The influence data and technology have had on the industries that leverage them is undeniable. However, some insurers still believe — even in 2019 — that their industry is somehow insulated from those effects. Unfortunately, those who still hold onto those beliefs will likely find themselves facing some hard truths.
Technology and the innovation economy will have an increasingly significant impact on the way insurance is handled, and those who embrace a data-driven future will be the ones leading the pack. In the coming year (and beyond), insurers will be pressed to answer a variety of questions unique to the digital age, the most pertinent of which may be these three:
• How will work be defined when the nature of employment is rapidly changing?
• What’s the right way to cover people with income that comes from several sources that change on a daily basis?
• How should insurance handle the shift away from traditional ownership?
Technology and data will influence the way all three of these questions are answered in one way or another. By embracing each, insurers can open themselves up to more innovative ways to serve and cover their customers.
Insuring Modern Economies
Recent innovations haven’t just transformed existing economies. They’ve created brand new ones, all of which already affect the insurance industry in some fashion. Here are two of the biggest.
Automation: The automation economy will have arguably the biggest impact on the insurance industry because its effects will be wide-ranging. A McKinsey study found that half of existing workplace responsibilities can be automated, meaning that the ripple effect of automation has only just begun.

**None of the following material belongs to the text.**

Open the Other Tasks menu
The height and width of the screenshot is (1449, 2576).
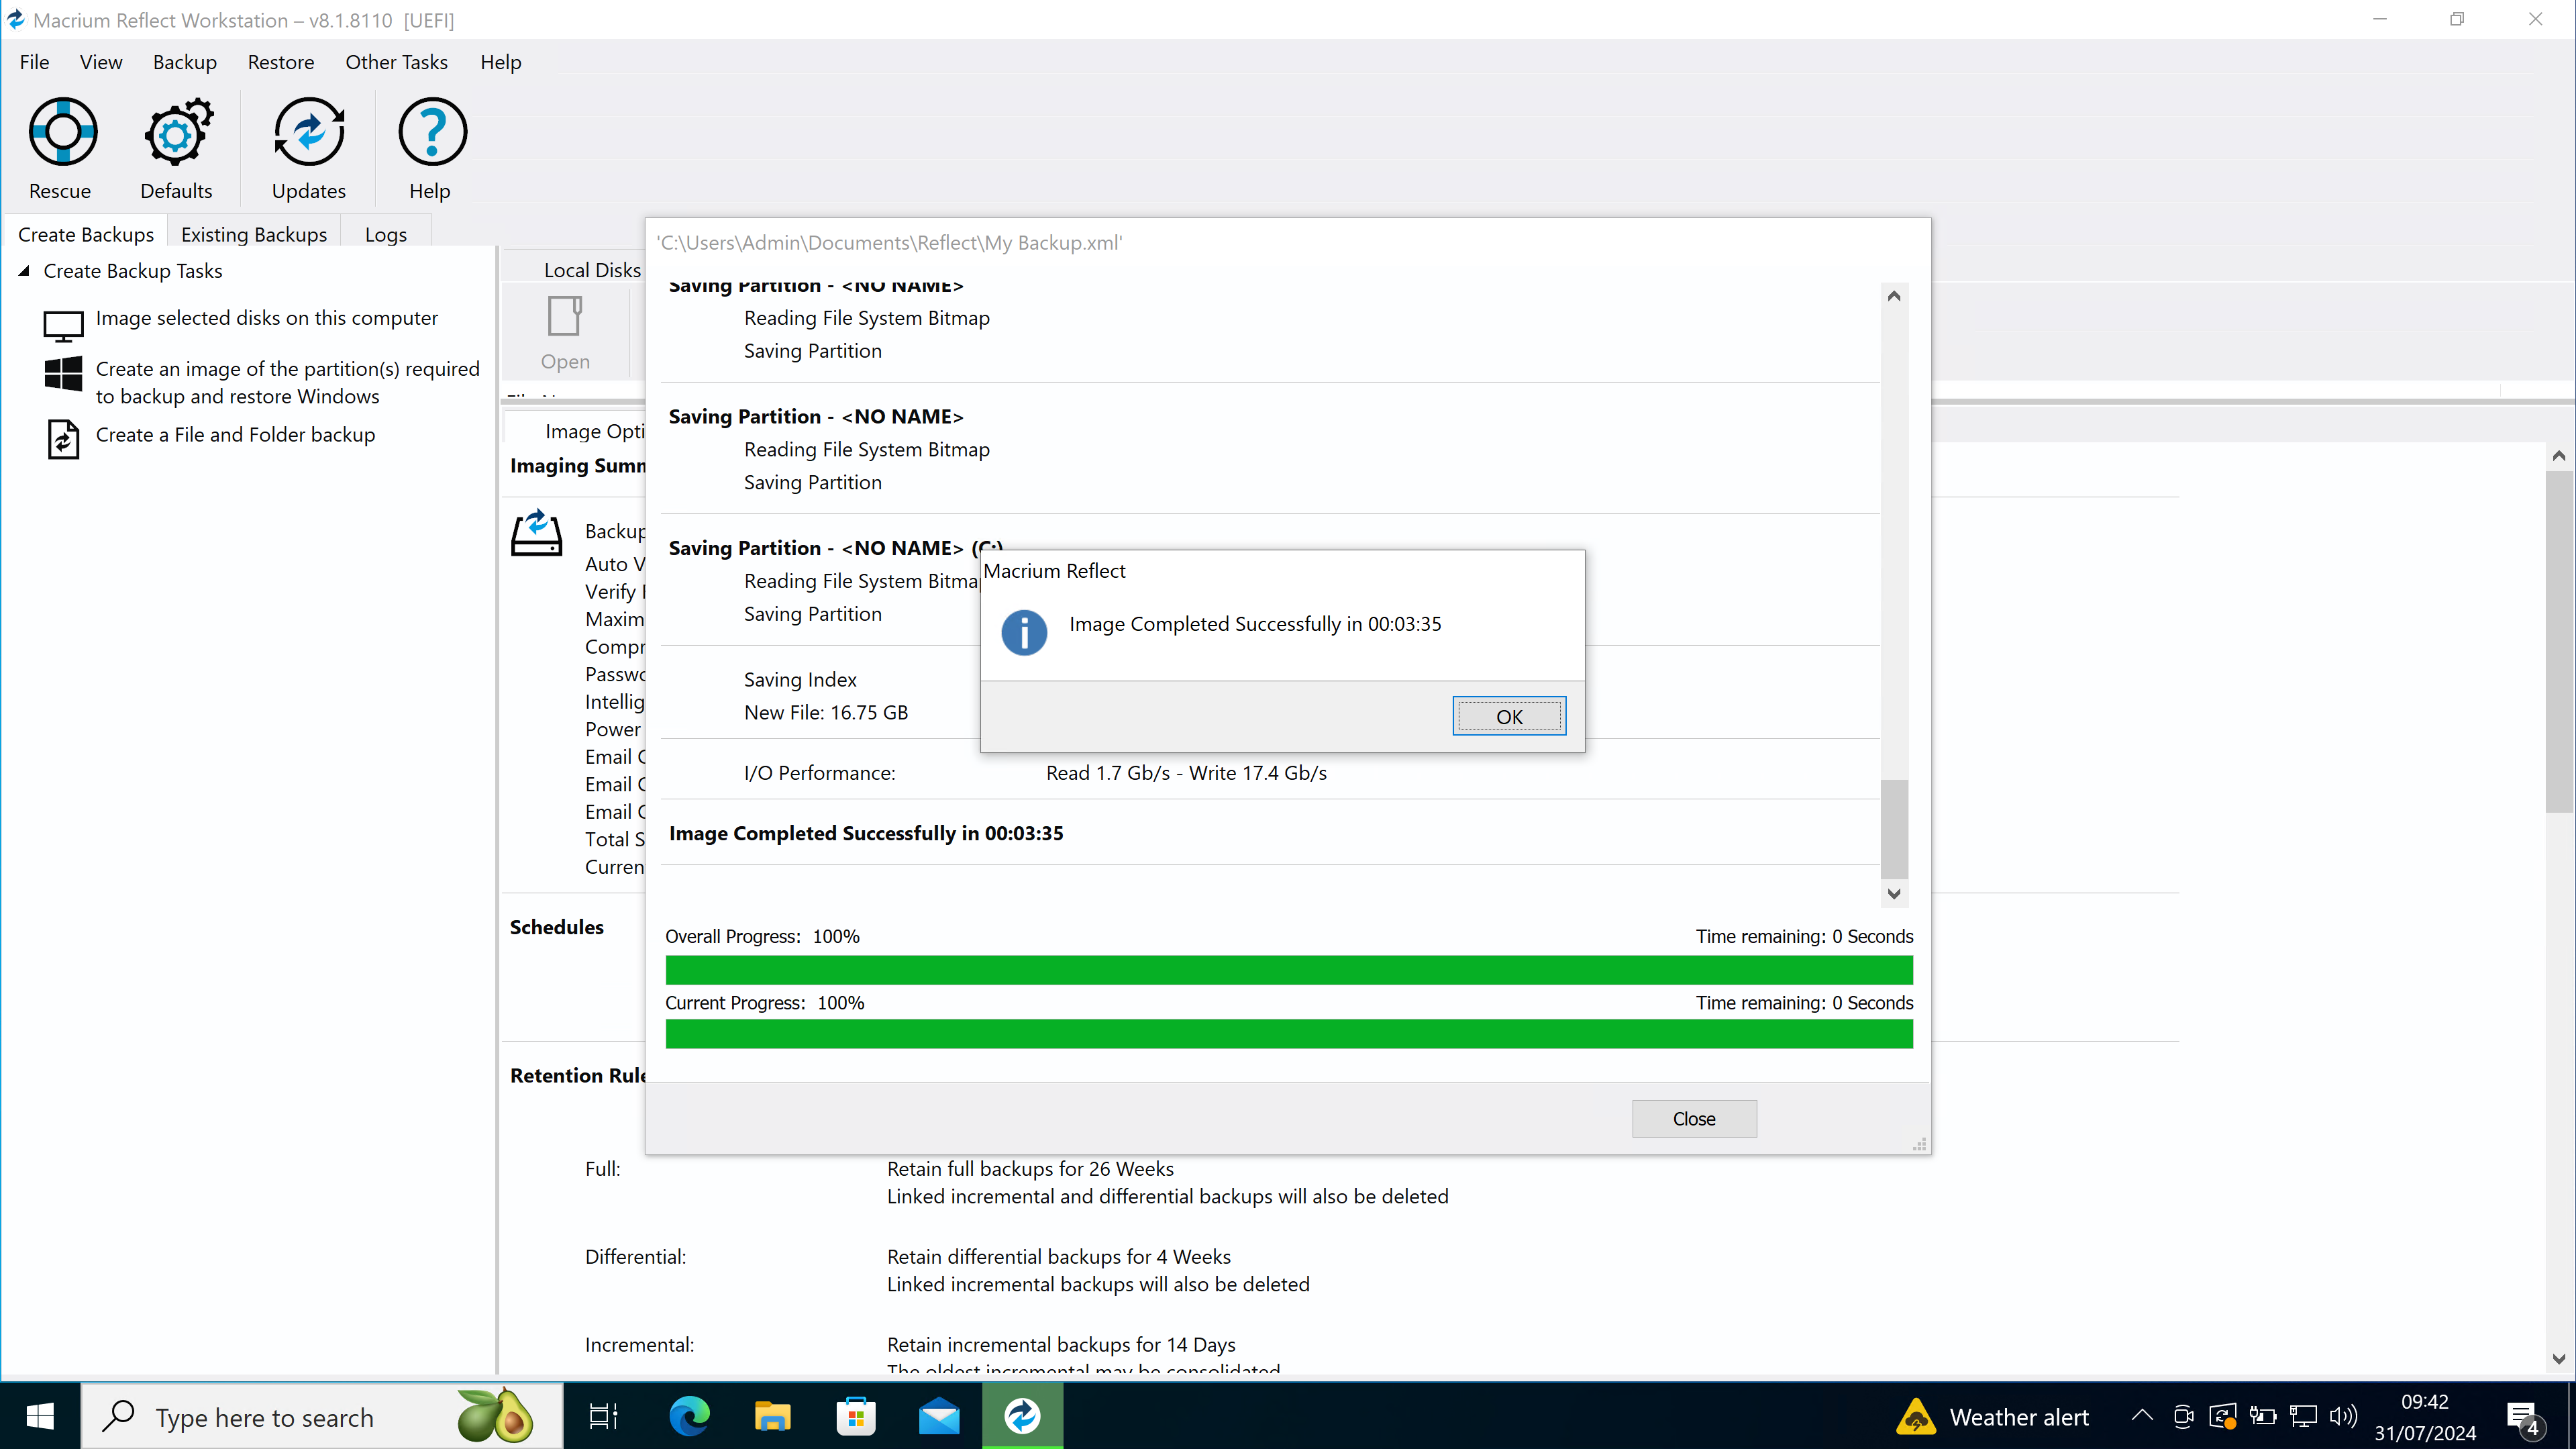(x=396, y=62)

Automation can also be used directly within the industry to improve administrative efficiency and overall accuracy. Amazon has already embraced machine learning, using it to modernize its warehouse. And while automation can be a boost to workplace efficiency, it’ll also drastically change the nature of risk in the workplace.
Furthermore, automation could expand the scope of auto insurance and worker’s compensation, though what that ultimately looks like is unknown right now. When it comes to the automation economy, nothing is free from its impact.
Access: It won’t be long before the sharing and subscription services usurp traditional notions of ownership. Companies like Spotify and Netflix have already changed how we access music and movies, but we’re also starting to see other attitudes about ownership change.
Need proof? Just look at auto and home ownership. In auto’s case, a Lyft study found that 250,000 of its customers got rid of their cars in 2017 in favor of ride-share services. As for homeownership, U.S. Census data reports that those numbers declined in 90 percent of U.S. cities from 2000 to 2015. Each statistic illustrates that ownership isn’t as alluring, or attainable, to American consumers as it once was.
The access economy is also challenging the definition of work. According to Gallup, 57 million Americans draw some form of income from the gig economy. The continued rise of independent contracting means how those businesses cover those employees will need to change as well.
Insurers need to adapt to these changing definitions and economies or face the risk of being outpaced by the competition. The best way to do this is to embrace innovative economies to assess risk and process claims. Just as data and technology drive these new economies, they will also fuel the insurance industry — and those who fail to get on board will soon find themselves left in the dust.